[Dataset excerpts]

....

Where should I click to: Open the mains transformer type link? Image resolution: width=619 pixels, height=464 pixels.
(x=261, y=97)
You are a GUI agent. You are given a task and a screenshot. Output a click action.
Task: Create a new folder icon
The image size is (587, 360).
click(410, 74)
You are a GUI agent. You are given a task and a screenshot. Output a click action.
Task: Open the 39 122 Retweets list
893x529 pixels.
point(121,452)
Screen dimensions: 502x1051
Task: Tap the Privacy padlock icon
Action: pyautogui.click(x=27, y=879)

....

▶ [Work task] Transcribe the lines above precisely, keeping each one unchanged.

▶ [Answer to this task]
Where should I click to: Open the mains transformer type link? Image resolution: width=619 pixels, height=464 pixels.
(x=261, y=97)
You are a GUI agent. You are given a task and a screenshot. Output a click action.
Task: Create a new folder icon
The image size is (587, 360).
click(410, 74)
You are a GUI agent. You are given a task and a screenshot. Output a click action.
Task: Open the 39 122 Retweets list
893x529 pixels.
point(121,452)
Screen dimensions: 502x1051
Task: Tap the Privacy padlock icon
Action: pyautogui.click(x=27, y=879)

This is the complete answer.